Each year, The Pastry Box Project gathers 30 people who are each influential in their field and asks them to share thoughts regarding what they do. Those thoughts are then published every day throughout the year at a rate of one per day, starting January 1st and ending December 31st. 2013’s topic is “Shaping The Web”

About – The Pastry Box Project

The result of this is a stream of daily posts on a given topic, this year it happens to “Shaping The Web” . Every morning there is something new. It might just be a 140 character thought, a single tweet. It may be 1000 words on some point of web design. Or it may be just about anything in between. No matter what the topic, it is one of those 30 voices, every morning. And the interesting thing to me is how those 30 voices merge to create a single tone for the blog. It’s that tone that brings me back every morning.

Of course it took just 2 or 3 days of reading for me to start thinking about the possibilities in this format. How great would it be to get 30 voices involved in legal education,a collection of deans, teachers, technologists, librarians, to participate in something like this? 30 individuals letting us know what they are thinking about, or doing, or tying to do on the topic of “Shaping Legal Education“. Everyday, one a day, for a year.
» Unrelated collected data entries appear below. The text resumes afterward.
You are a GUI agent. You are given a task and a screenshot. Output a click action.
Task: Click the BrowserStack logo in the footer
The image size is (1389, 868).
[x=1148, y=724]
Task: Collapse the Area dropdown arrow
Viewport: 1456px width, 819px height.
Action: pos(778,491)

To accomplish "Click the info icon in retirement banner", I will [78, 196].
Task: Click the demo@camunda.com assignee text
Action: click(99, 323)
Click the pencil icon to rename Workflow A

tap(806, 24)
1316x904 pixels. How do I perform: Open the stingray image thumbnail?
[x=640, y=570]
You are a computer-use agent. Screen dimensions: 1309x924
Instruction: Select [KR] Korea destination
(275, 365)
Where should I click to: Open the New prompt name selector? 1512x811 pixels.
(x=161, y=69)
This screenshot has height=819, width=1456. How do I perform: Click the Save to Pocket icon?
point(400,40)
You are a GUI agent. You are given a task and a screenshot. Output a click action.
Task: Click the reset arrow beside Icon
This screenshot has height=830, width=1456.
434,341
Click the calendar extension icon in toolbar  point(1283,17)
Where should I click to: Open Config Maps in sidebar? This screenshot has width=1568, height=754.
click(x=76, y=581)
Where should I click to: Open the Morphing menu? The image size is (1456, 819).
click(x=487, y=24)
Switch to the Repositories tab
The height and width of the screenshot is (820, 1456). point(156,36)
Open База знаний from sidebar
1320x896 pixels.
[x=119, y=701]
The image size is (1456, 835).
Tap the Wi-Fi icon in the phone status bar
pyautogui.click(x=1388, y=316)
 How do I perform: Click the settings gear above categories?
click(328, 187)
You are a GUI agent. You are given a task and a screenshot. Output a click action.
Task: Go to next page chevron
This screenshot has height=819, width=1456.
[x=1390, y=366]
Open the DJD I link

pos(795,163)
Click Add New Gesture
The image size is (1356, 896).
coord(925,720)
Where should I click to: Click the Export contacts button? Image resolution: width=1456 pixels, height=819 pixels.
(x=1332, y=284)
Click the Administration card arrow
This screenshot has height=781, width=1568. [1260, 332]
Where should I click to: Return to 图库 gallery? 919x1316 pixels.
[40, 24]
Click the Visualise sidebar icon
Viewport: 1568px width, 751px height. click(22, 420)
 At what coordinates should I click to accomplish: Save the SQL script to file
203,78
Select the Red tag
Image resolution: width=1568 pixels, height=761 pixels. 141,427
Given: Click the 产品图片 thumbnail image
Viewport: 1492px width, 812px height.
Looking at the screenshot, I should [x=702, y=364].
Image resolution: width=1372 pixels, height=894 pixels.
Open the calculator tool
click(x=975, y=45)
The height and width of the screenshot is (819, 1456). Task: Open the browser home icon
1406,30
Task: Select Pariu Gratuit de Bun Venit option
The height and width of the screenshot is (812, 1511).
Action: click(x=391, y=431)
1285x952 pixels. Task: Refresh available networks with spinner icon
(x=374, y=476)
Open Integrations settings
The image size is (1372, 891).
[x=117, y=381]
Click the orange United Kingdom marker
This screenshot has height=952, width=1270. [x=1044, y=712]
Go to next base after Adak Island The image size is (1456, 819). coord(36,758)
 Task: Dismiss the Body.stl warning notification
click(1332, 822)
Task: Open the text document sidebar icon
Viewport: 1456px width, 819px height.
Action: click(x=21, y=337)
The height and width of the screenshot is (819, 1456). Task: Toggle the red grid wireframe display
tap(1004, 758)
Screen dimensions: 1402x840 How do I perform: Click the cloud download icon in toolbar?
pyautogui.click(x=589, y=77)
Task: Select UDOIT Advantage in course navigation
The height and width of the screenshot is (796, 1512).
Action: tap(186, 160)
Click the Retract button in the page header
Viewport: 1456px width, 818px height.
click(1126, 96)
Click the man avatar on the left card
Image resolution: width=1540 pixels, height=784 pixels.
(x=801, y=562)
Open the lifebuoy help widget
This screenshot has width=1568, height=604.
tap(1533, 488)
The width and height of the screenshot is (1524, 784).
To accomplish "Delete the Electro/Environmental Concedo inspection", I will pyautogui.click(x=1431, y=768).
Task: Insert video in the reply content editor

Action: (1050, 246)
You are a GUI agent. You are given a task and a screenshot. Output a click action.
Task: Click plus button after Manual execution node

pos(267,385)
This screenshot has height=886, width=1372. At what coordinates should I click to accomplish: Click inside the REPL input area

I think that would be pretty cool.

The Pastry Box Project software is open source and is mostly a WordPress theme, which means it can be run just about anywhere, even added to CALI Classcaster. The editing interface is pretty straight forward and all posting is scheduled using the workflow tools baked into WordPress. The hard part is finding 30 voices.

I would suspect that a little leg work would turn up 30 folks interested in posting once a month for a year according to very fixed schedule. One of the great things about the Pastry Box from an editor’s point of view is that it is very predictable. The timing of (and deadlines for) posts from a specific person can be mapped out for the entire year. Everyone knows what is expected of them and when.

This time I’m just writing about the idea. I haven’t set up any software, just getting the idea out there (something I’m trying to more of).

What do you think? 30 individuals letting us know what they are thinking about, or doing, or tying to do on the topic of “Shaping Legal Education“. Everyday, one a day, for a year. Please use the comments to let me know if you’re interested in the idea, think I’m out of mind, etc.